Copying/Selecting RTL Text


#1

I’m not completely sure if it’s the case with all RTL Languages, but the only Reader that is able to correctly Select the RTL text (Persian/Farsi) is Foxit Reader (on the right):

but after Copying it misses a lot of characters, for example:

  • Half-Space Character (Ctrl+Shift+2):

نوشته‌هاي
is falsely copied as:
نوشتههاي

  • Guillemets & Parentheses:

«» & ()
are copied in the wrong direction as:
»« & )(

  • ِDiacritics:

ـَ , ـُ , ـِ , ـْ , ـّ , ـً , ـٌ , ـٍ ,
are completely misrepresented or copied as broken characters:
 etc.

Related: [Feature Request] Sort pages from right to left in Facing view
@Mahmoud

So far no Reader Supports this I’ve Tried Xodo (UWP), Adobe Reader and etc.
Does it have anything to do with the implementation of PDF format? since there no problem copying RTL from Web or Word Processors.
@kjk


#2

Very much down to the author product as to where the underlying characters are placed and in which order, SumatraPDF has a search R2L switch

Unfortunately I cant tell how accurate this capture is but the search order 1 2 3 seems correct


#3

If you’re talking about the “Right to left Reading order” context menu item from your screenshot, that is a general Windows feature introduced in Win7 IIRC.


#4

by “author product” u mean the word-processor/editor he has used?
and the corresponding editor’s PDF Export configurations?
Hence nothing can be done on the PDF Reader Front?


#5

I am the author of the lower document, I used windows print to generate the upper PDF you can see there is no problem with the selection which I can then paste back to my source. My cycle has a problem in where I accepted the copy since it is partially truncated.That is a difficulty caused by me since I work L2R If I had selected from the R2L start and gone left the result would have been better.

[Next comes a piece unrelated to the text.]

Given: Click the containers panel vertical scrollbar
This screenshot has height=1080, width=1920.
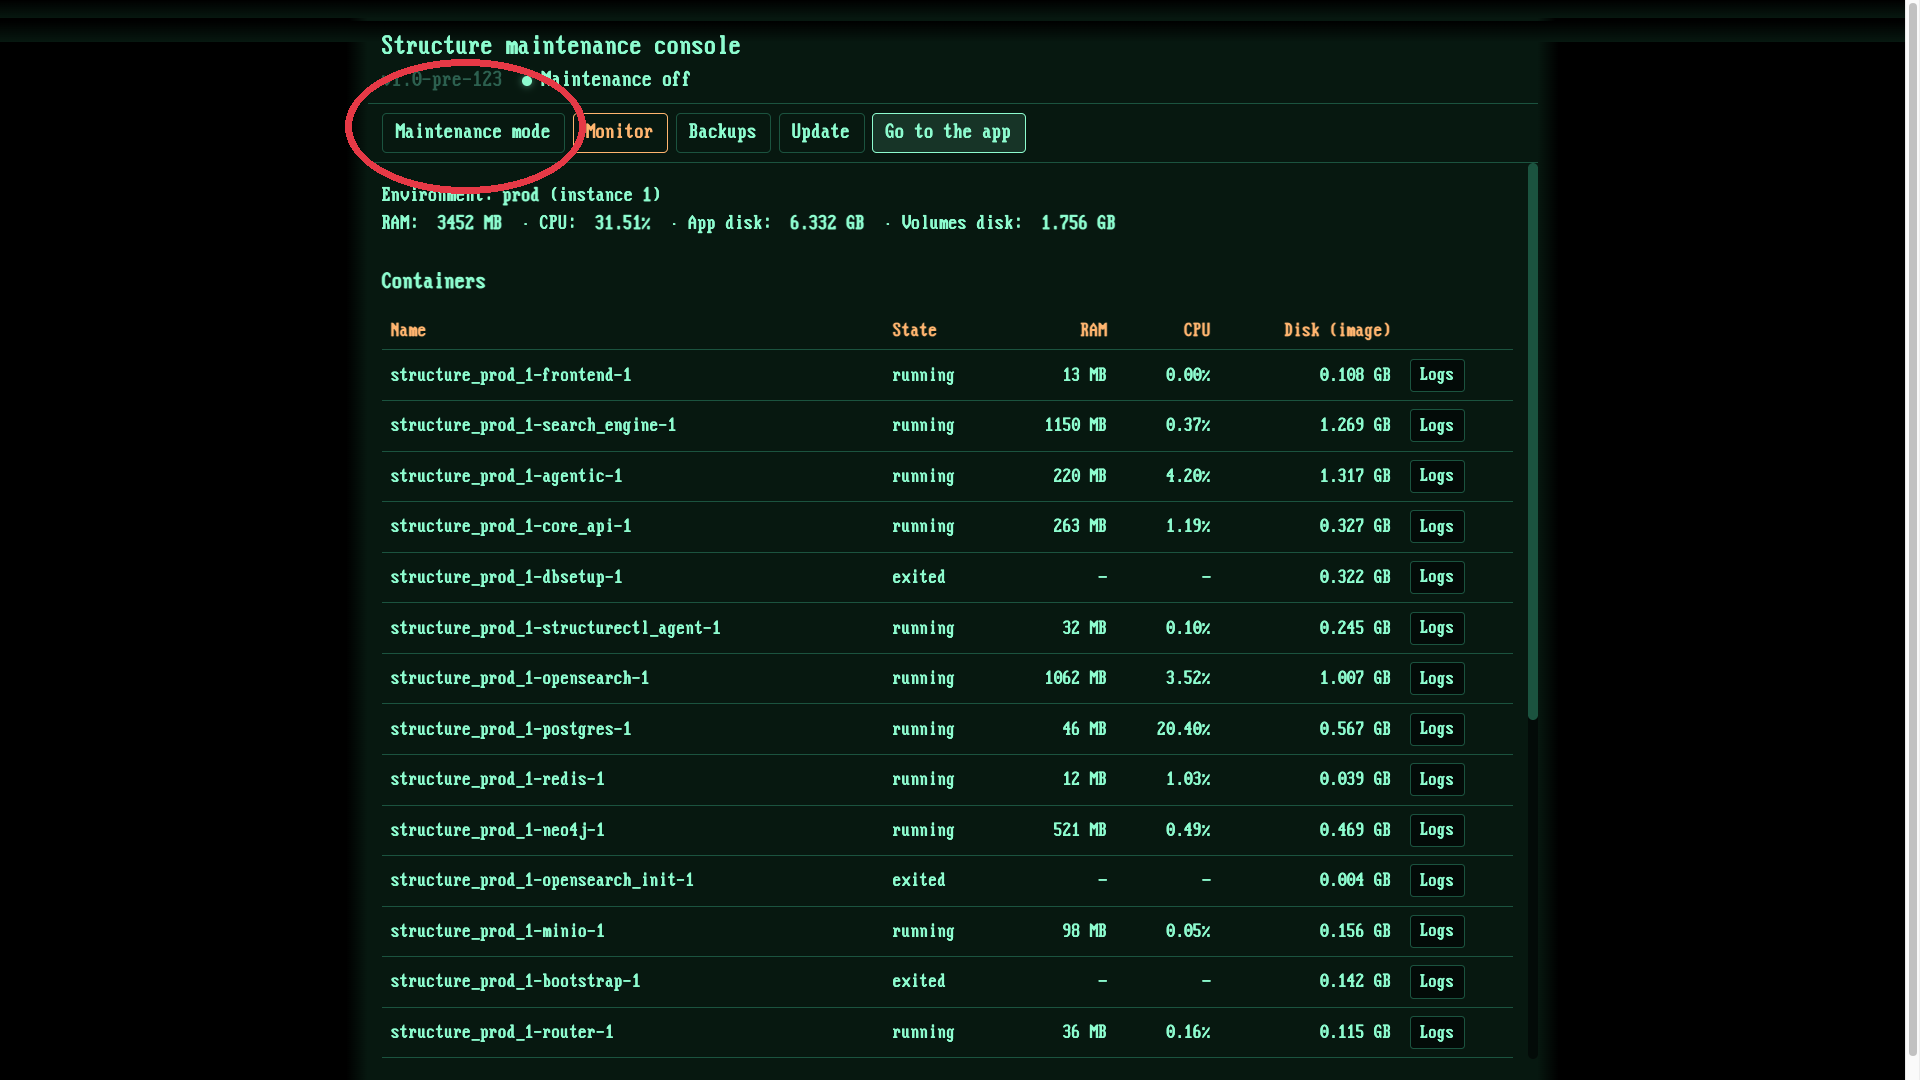Looking at the screenshot, I should 1532,440.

However I have to concede I can’t capture first character of each line reliably, unless I "Select the whole page"


#6

looks like Arabic works fine, but I have many Persian Instances,in which words&letters are missed by copying even a 6-7 word sentence, shall I provide the samples/screenshots?

Firefox’s PDF reader seems to handle this slightly better so far…


#7

Best place to raise this with links to sample files is https://github.com/sumatrapdfreader/sumatrapdf/issues


#8

sure but I believe haven’t got to the core of the issue now, and there seems to be a lot of unnoticed issues floating over there.
that’s why I post here first.